Kriteria Hadits Shahih (Bag ke-3)
Pada bagian yang pertama terdahulu telah disampaikan bahwa kriteria atau persyaratan hadits shahih ada 5, yaitu:
1. Sanadnya bersambung.
2. Para perawinya adil.
3. Para perawinya kokoh dalam periwayatan (dhobth).
4. Tidak syadz
5. Tidak memiliki illat (penyakit/ cacat) yang tercela
Tulisan pada bagian ini masih akan membahas kriteria hadits shahih yang ke-2 dan ke-3, yaitu perawinya adil dan kokoh dalam periwayatan
Perawi Adil dan Kokoh (Dhobith)
Salah satu syarat hadits dikatakan shahih adalah jika semua perawinya adil dan kokoh (dhobith) dalam meriwayatkan.

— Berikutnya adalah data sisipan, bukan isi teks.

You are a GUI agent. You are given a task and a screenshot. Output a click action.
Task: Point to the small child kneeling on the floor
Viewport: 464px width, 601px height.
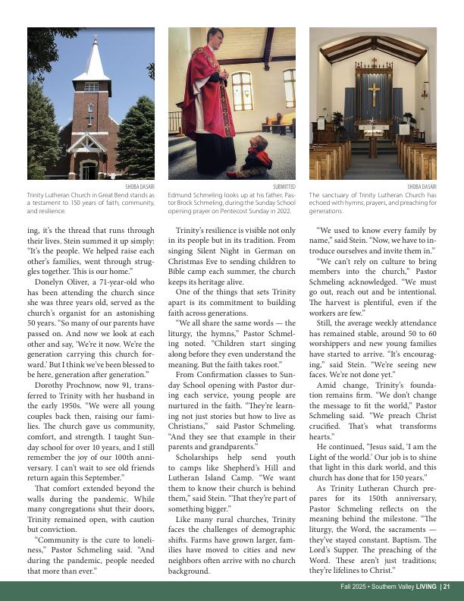[258, 158]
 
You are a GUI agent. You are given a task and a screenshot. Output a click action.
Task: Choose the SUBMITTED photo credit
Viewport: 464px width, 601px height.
[284, 187]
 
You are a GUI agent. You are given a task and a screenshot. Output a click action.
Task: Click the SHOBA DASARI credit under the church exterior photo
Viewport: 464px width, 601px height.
[140, 187]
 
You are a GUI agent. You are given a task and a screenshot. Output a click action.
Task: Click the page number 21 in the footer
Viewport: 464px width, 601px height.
[447, 587]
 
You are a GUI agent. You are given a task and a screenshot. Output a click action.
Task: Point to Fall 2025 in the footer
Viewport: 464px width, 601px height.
[354, 587]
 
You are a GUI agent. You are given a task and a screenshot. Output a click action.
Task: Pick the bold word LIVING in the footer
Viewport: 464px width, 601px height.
[426, 587]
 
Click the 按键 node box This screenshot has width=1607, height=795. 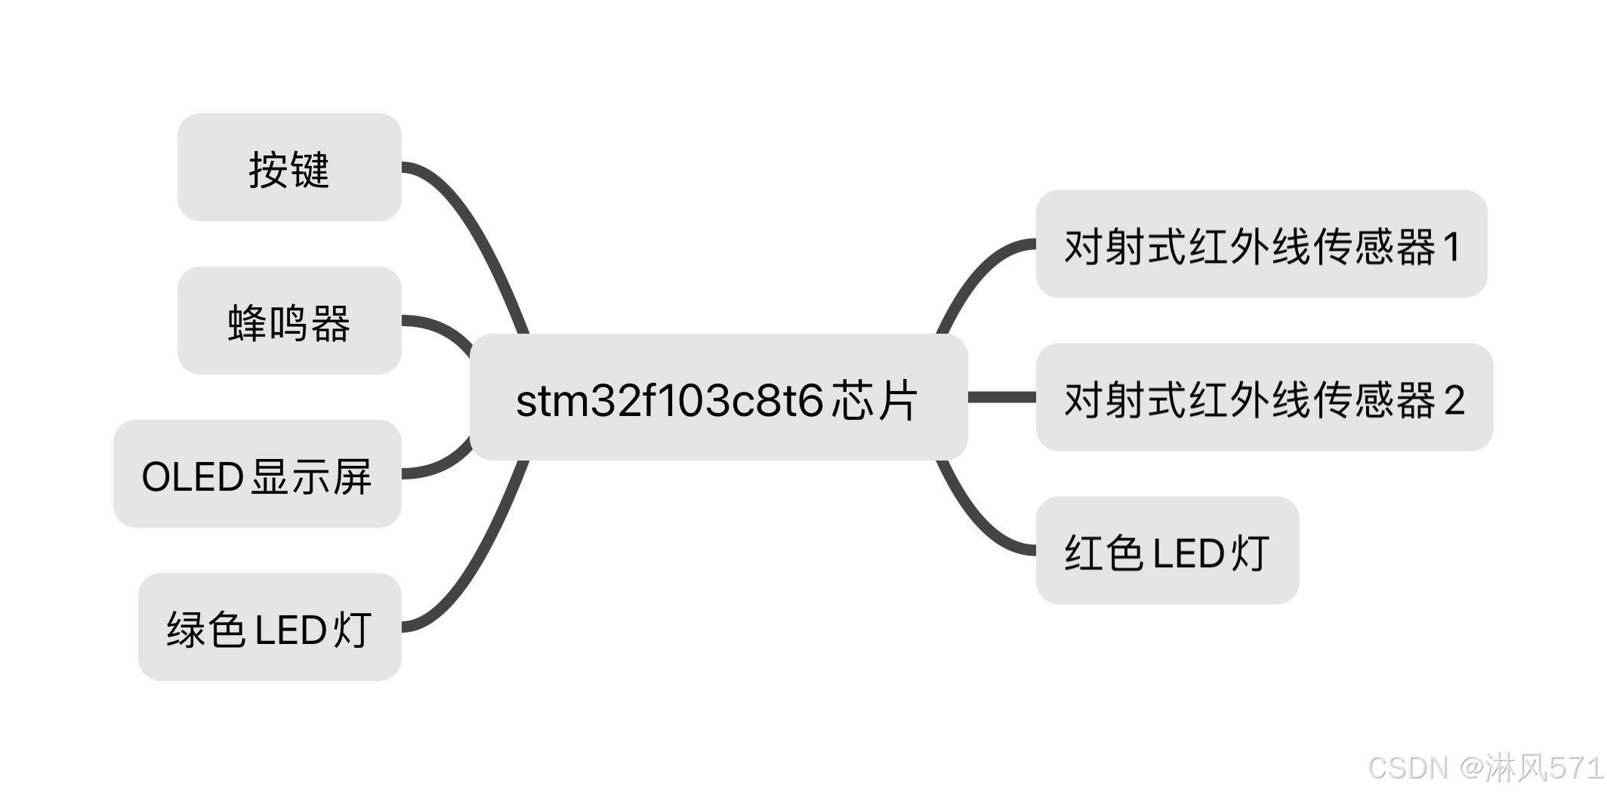289,168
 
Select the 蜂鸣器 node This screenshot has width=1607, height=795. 289,321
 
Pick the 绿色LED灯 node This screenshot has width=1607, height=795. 270,627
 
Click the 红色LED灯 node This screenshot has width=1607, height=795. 1167,550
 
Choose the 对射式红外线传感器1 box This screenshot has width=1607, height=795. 1261,244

Al-Imam al-Baiquniy rahimahullah menyatakan:
يَرْوِيهِ عَدْلٌ ضَابِطٌ عَنْ مِثْلِهِ … مُعْتَمَدٌ فِي ضَبْطِهِ وَنَقْلِهِ
Diriwayatkan oleh orang yang adil, kokoh (dalam periwayatan) mendapatkan (khabar dari orang) yang semisal dengannya…yang diakui dalam kekokohan dan penukilan (Mandzhumah al-Baiquniyyah)
Adil artinya lebih dominan kebaikan dibandingkan keburukannya, juga menghindari dosa-dosa besar maupun kebid’ahan. Sedangkan dhobith artinya kokoh dalam meriwayatkan, baik secara hafalan atau tulisan. Benar saat menerima riwayat dan tepat pula saat menyampaikan riwayat.

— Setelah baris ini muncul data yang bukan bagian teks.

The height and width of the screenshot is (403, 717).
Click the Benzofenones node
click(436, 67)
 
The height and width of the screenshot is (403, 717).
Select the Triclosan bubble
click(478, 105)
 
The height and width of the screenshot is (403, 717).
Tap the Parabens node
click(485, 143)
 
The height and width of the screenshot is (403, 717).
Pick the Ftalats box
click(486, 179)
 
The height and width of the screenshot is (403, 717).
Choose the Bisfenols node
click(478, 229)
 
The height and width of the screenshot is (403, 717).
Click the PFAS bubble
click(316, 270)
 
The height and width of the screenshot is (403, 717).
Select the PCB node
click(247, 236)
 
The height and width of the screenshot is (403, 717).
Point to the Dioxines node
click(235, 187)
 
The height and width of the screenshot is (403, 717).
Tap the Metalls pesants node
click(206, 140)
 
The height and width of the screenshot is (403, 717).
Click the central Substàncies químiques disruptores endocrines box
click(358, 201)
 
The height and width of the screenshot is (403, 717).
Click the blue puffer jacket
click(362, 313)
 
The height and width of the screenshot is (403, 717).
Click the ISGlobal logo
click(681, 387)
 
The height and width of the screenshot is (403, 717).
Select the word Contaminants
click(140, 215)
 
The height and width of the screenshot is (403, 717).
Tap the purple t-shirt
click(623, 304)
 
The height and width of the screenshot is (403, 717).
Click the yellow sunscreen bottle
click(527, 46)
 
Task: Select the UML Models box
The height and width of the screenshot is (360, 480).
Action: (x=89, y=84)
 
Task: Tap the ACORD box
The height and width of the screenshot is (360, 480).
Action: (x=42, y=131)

Jika seorang perawi memenuhi kriteria adil dan kokoh (dhobit), disederhanakan penyebutannya menjadi tsiqoh. Perawi yang tsiqoh artinya dia adil dan kokoh dalam periwayatan.

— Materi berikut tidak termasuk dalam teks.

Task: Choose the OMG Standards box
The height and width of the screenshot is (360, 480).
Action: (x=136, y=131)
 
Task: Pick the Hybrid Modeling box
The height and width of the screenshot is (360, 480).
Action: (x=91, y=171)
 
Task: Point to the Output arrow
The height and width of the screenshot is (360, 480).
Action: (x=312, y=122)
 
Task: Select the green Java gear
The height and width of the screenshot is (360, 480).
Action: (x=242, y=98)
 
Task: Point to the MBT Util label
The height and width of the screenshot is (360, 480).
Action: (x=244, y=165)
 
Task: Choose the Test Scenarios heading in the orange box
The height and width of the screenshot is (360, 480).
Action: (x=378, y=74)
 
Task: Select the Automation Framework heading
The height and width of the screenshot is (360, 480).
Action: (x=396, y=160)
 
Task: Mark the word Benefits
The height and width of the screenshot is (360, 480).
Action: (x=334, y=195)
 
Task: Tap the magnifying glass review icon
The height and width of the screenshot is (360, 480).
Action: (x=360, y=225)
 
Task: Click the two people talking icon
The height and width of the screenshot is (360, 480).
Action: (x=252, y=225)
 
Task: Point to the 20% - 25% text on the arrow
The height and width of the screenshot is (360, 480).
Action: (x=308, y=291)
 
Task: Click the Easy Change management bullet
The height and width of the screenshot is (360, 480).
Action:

Ada beberapa kondisi perawi yang tidak memenuhi adil dan dhobith, di antaranya:
1. Tidak dikenal.
Kondisi perawi yang tidak dikenal, di antaranya adalah:
a. Mubham, tidak diketahui nama perawinya.
b. Majhul (tidak dikenal). Bisa berupa majhul ain atau majhul haal.
Majhul ‘ain artinya tidak ada yang meriwayatkan darinya kecuali satu perawi saja (definisi al-’Iraqiy). Sedangkan majhul haal setidaknya ada 2 adil yang meriwayatkan darinya, tapi kondisi perawi itu apakah ada jarh (celaan) atau ta’dil (pujian) tidak diketahui.
2. Perawi tidak adil, misalkan karena kefasikan (suka mencuri, minum khamr, dan sebagainya), atau berpemikiran bid’ah (khawarij, qodariy, dan sebagainya).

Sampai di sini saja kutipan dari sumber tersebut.